President+of+the+College+Panhellenic+Association+Allison+Weihe%2C+center.

Provided by Allison Weihe

President of the College Panhellenic Association Allison Weihe, center with the executive board of the Panhellenic Council.

From the perspective of Allison Weihe

The influence that COVID-19 has had on the NKU community like many others has been incredibly significant, and our fraternity and sorority life community has been especially affected. The vast majority of our reach leaned on in-person programming and events designed to educate and support our community. The Panhellenic Recruitment Workshop that we typically have every Spring to prepare our active Panhellenic sisters for the upcoming formal recruitment season is a prime example of this. This workshop is an opportunity for our entire Panhellenic community to come together in one place to hear from great speakers that help set the tone for our goals and ideal mindset going into the Fall. 

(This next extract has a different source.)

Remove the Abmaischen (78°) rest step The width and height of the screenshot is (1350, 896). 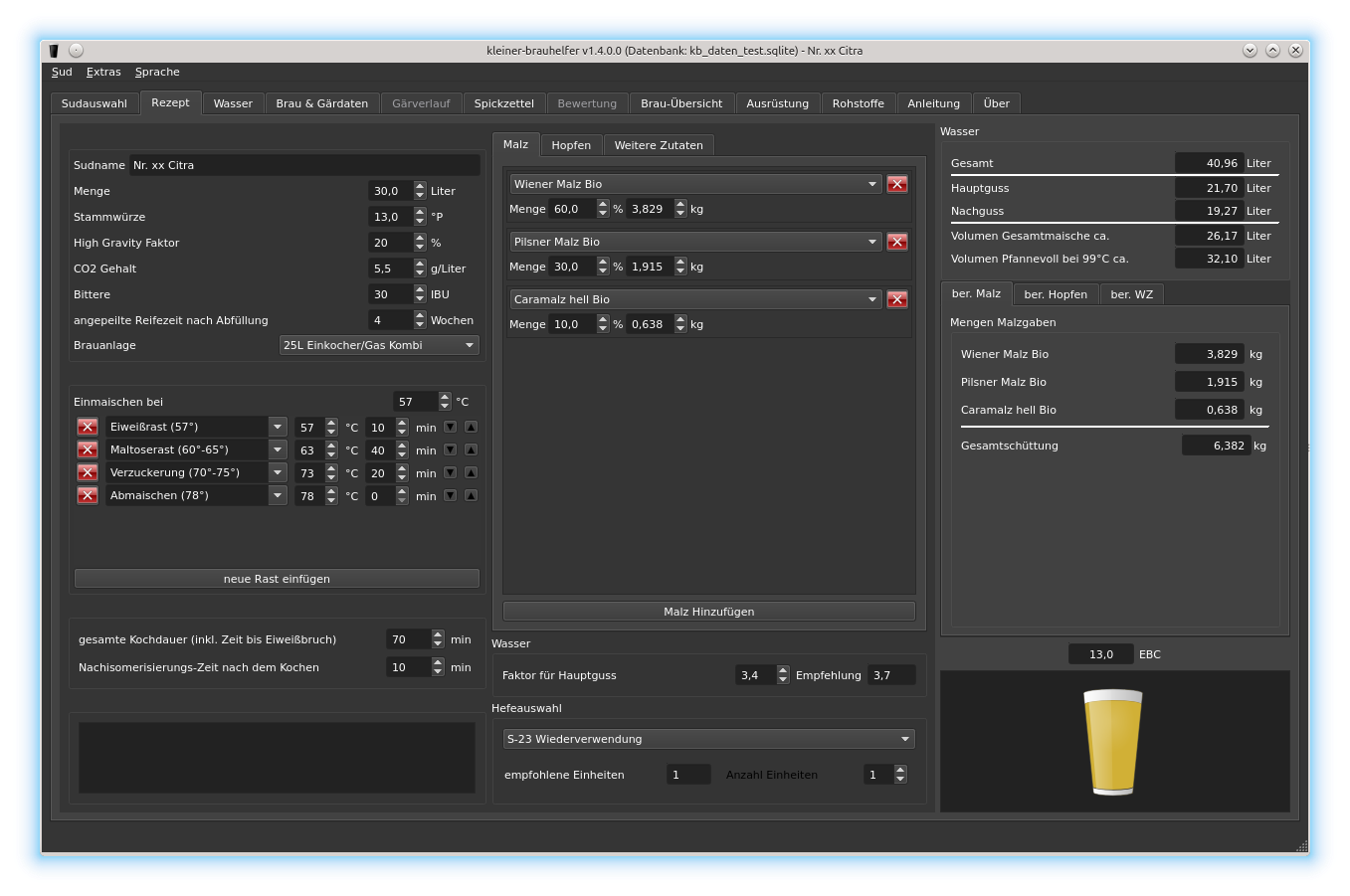88,495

As a Panhellenic council, and FSL as a whole, we have had to do a lot of reevaluation for the future of our community which includes trying to consider all potential obstacles we may see over the course of this pandemic and ultimately try to be as proactive as possible. However, I feel that the biggest challenge we have faced has been finding creative ways to maintain our relationships and sense of togetherness in the midst of physical distancing. We have increased our presence on social media platforms and have initiated different challenges and ways to interact with each other in new ways. The FSL Tik Tok challenge, for example, offered an opportunity for chapters to submit videos to be posted on the NKU FSL twitter, where the video with the most likes that week would win $25 toward their philanthropy! 

Our organizations thrive on interpersonal connections and interactions between members. While we champion our large scale events for our philanthropies or look forward to dressing to the nines for formals, it is the little things like having lunch with brothers and sisters in the SU, coming together for chapter meetings every week, and studying together for hours on end at Steely in preparation for finals that define the core of our brotherhoods and sisterhood. Our togetherness, sense of community, and strong bonds with people both in and outside of our chapters is what makes the Greek community at NKU not only great—but home to so many wonderful people. While we are facing a formidable obstacle, I believe that our community will grow stronger in spite of it, and I look forward to seeing that strength reflected in the impact our organizations will have on our community going forward.